Work item: The lines from the one containing "This screenshot has width=796, height=534." through the last one in the data: please copy those exactly, and only those, without the pictures.

#### Information shown ####

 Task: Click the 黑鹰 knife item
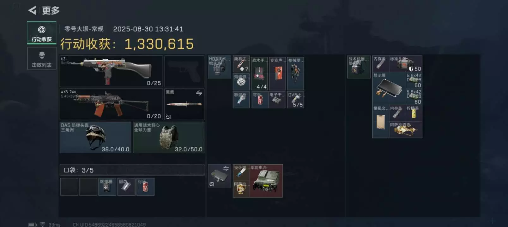coord(184,104)
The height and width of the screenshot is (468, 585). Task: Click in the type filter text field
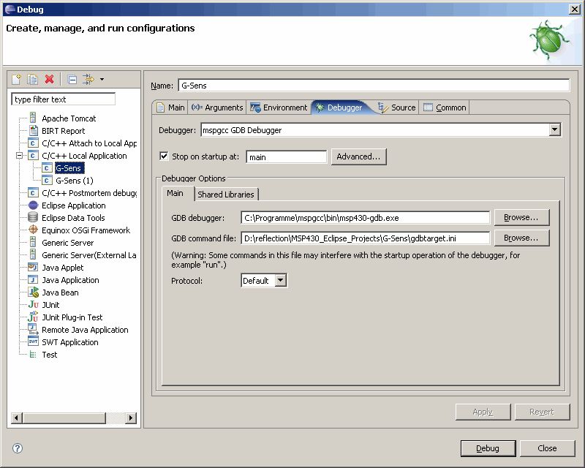pos(63,99)
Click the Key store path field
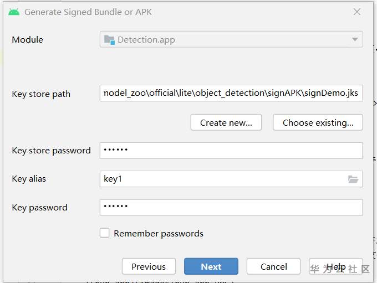 (231, 93)
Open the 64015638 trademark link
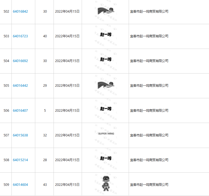This screenshot has width=209, height=196. click(x=20, y=135)
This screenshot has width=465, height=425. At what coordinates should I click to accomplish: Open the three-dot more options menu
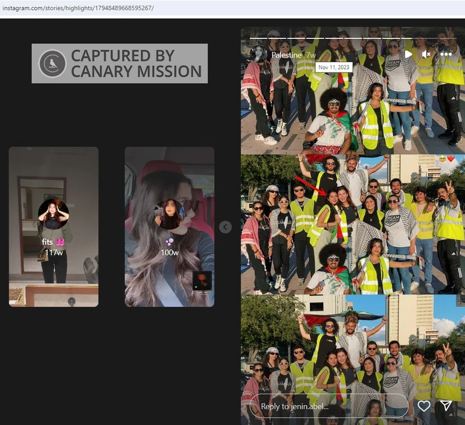pos(446,54)
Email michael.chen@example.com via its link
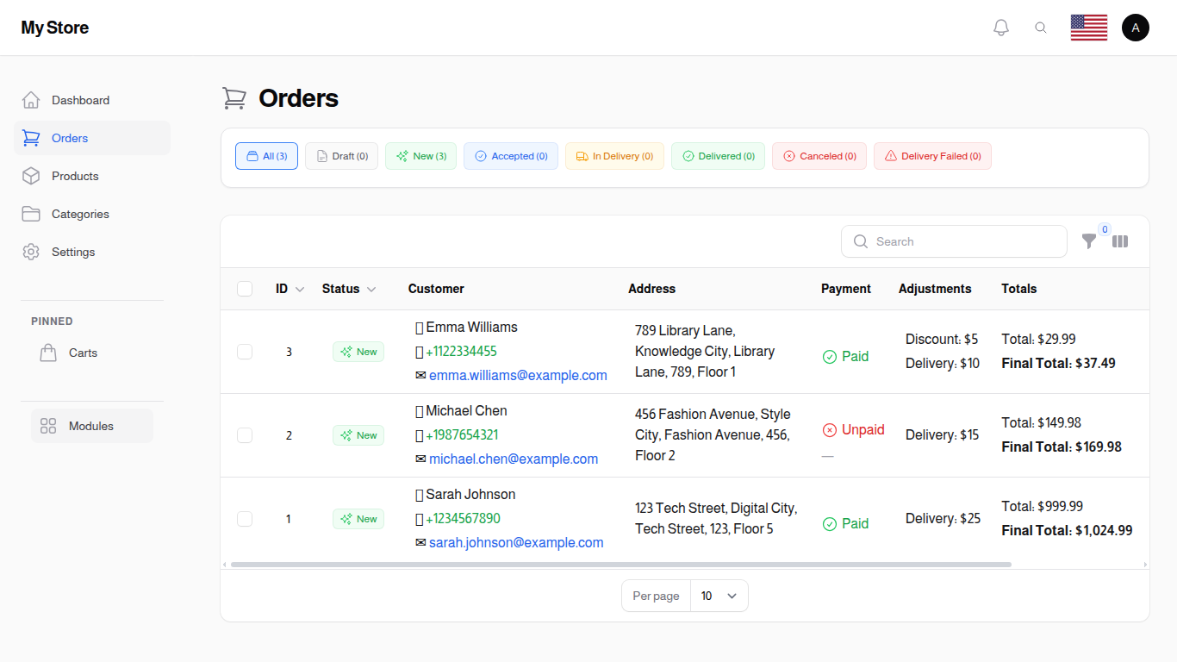Screen dimensions: 1177x662 (514, 459)
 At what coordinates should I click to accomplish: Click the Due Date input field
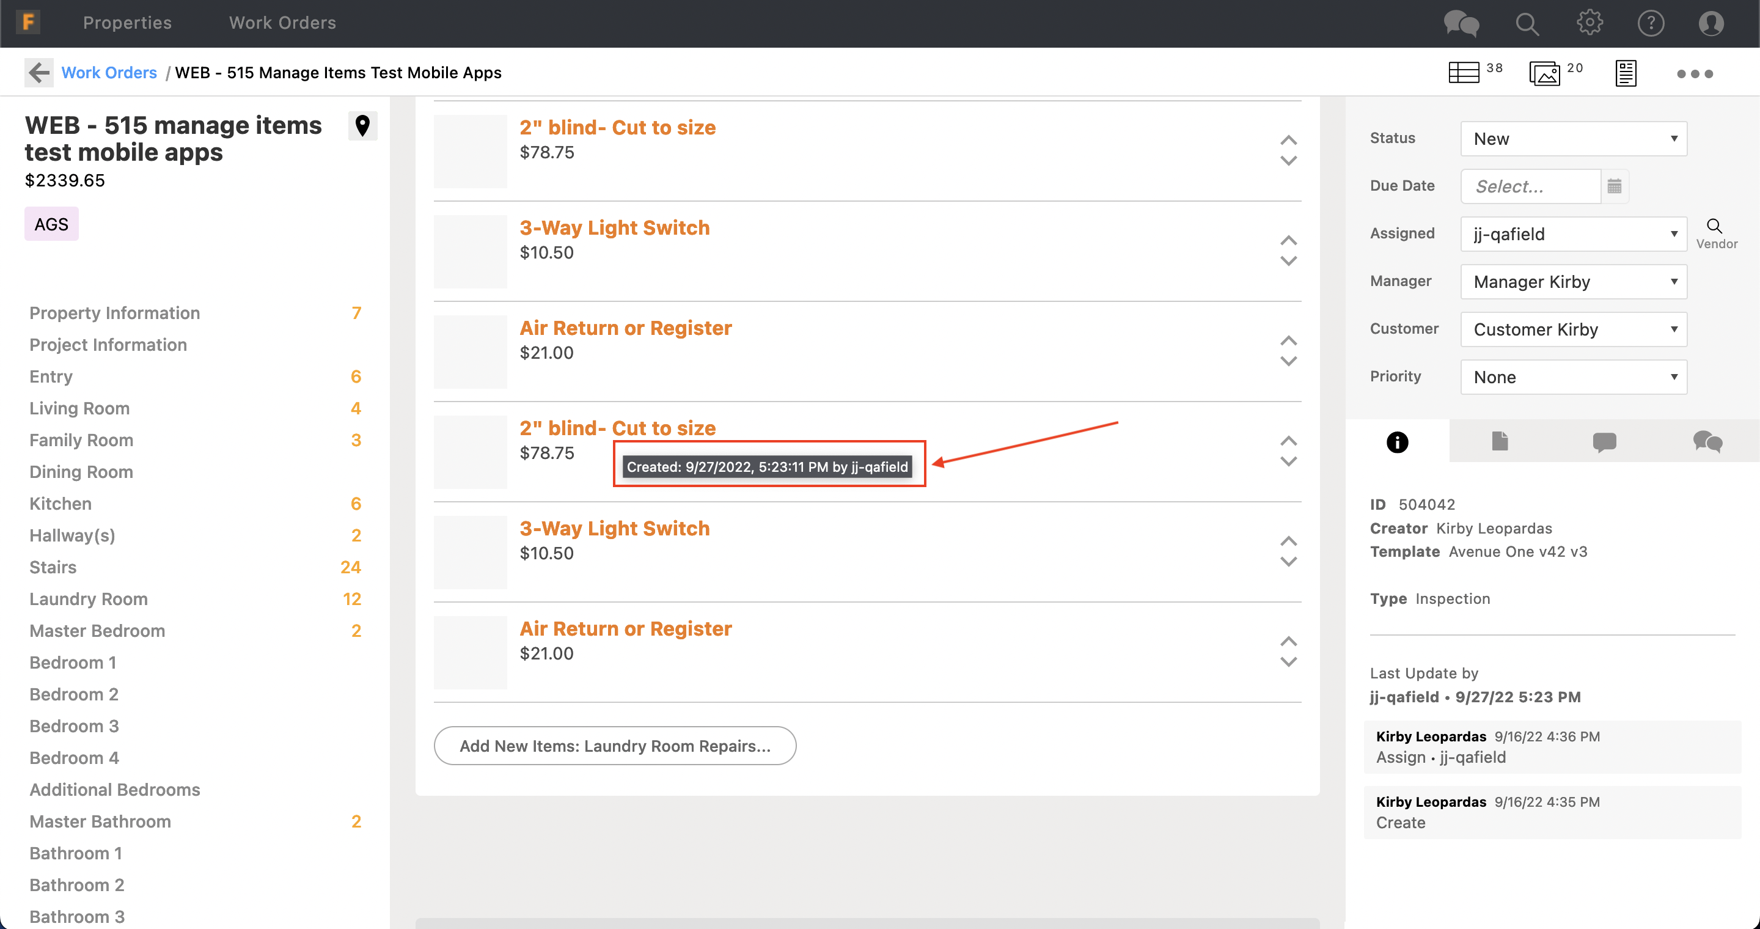pos(1530,185)
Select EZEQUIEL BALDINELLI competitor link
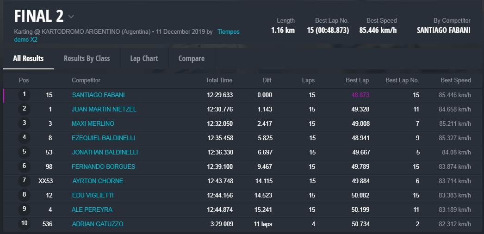The height and width of the screenshot is (234, 484). pos(103,138)
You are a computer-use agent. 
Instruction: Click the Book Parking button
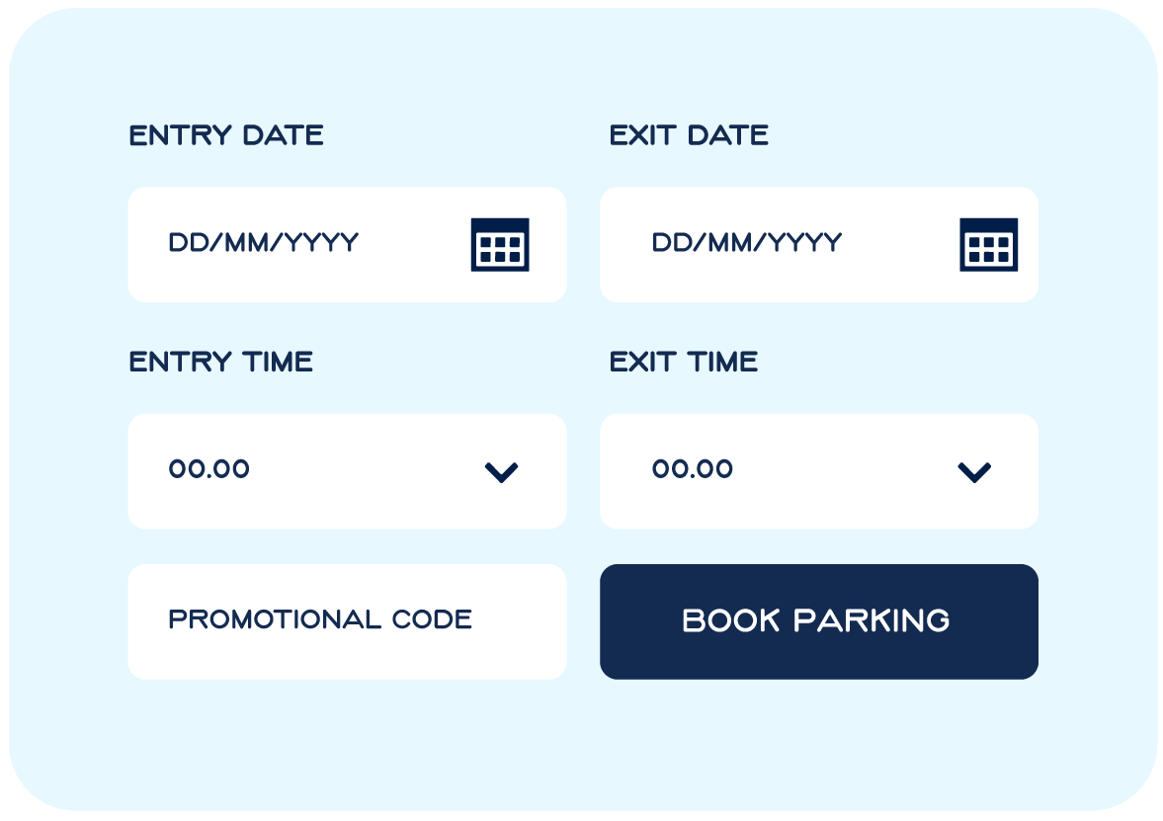point(819,621)
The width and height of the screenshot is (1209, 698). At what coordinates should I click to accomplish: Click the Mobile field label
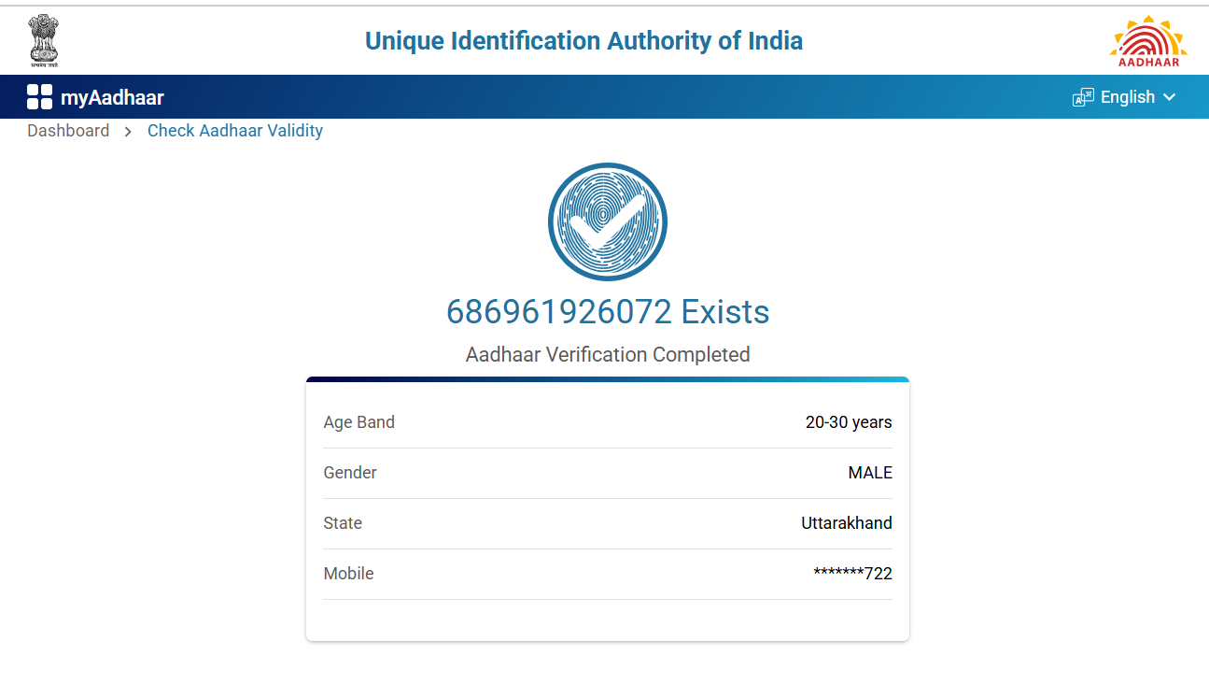point(349,574)
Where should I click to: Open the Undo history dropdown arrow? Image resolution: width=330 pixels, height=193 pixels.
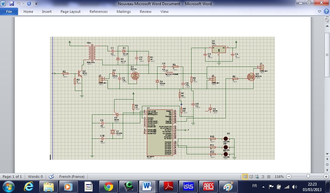click(23, 4)
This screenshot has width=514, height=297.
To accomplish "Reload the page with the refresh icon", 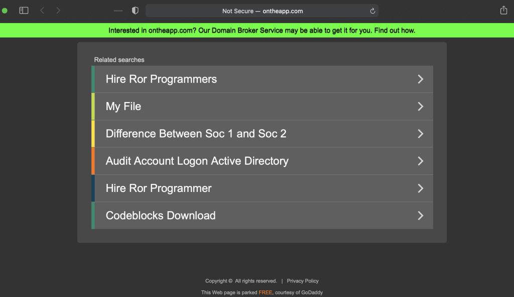I will click(372, 11).
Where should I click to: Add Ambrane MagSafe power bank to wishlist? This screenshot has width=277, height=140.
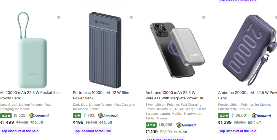[204, 18]
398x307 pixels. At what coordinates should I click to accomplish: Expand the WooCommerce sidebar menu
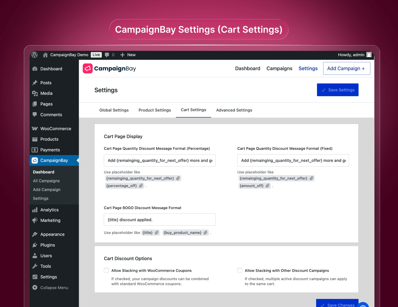pos(55,128)
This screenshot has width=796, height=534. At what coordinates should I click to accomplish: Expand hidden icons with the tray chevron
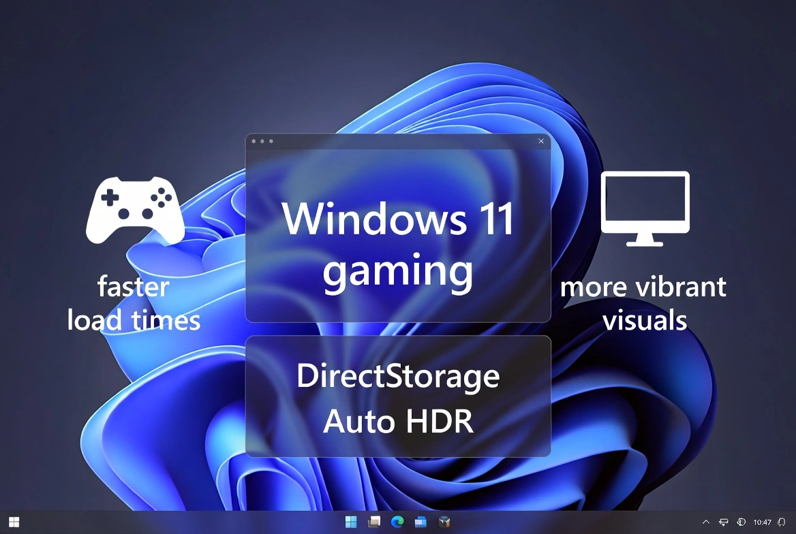pyautogui.click(x=706, y=522)
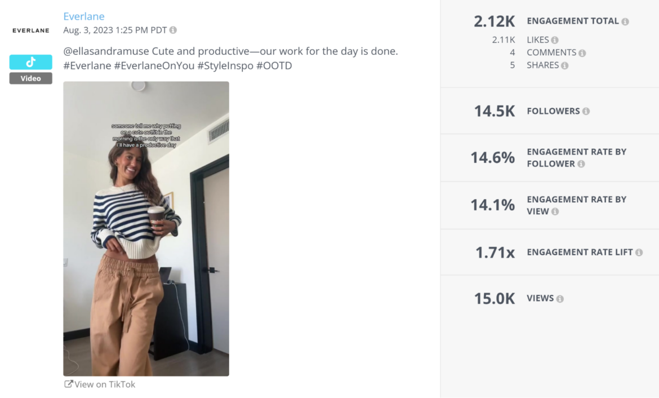The width and height of the screenshot is (659, 398).
Task: Open the info tooltip beside the post timestamp
Action: tap(172, 30)
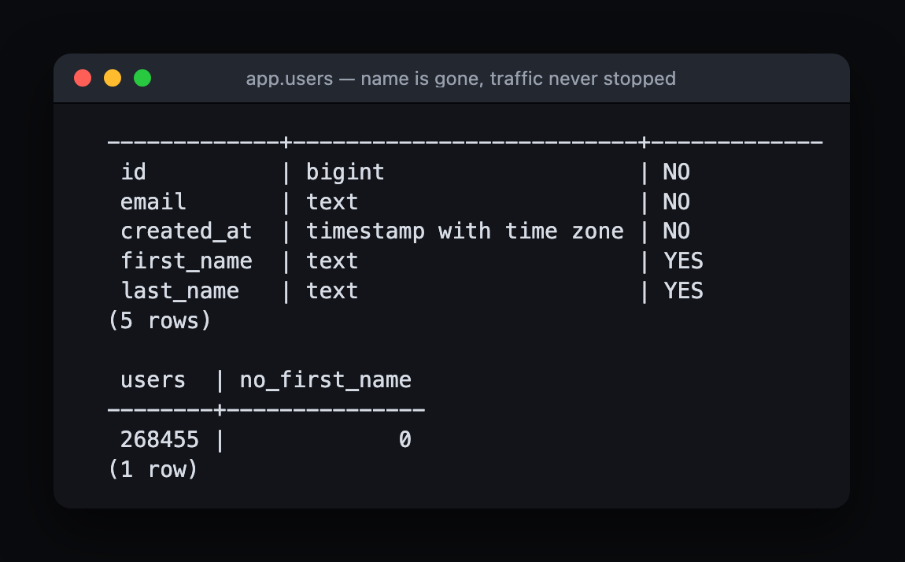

####

Exercise response:
This screenshot has width=796, height=534. At what coordinates should I click to accomplish: Expand hidden icons with the tray chevron
pyautogui.click(x=706, y=522)
The width and height of the screenshot is (659, 398).
Task: Open the info tooltip beside the post timestamp
Action: tap(172, 30)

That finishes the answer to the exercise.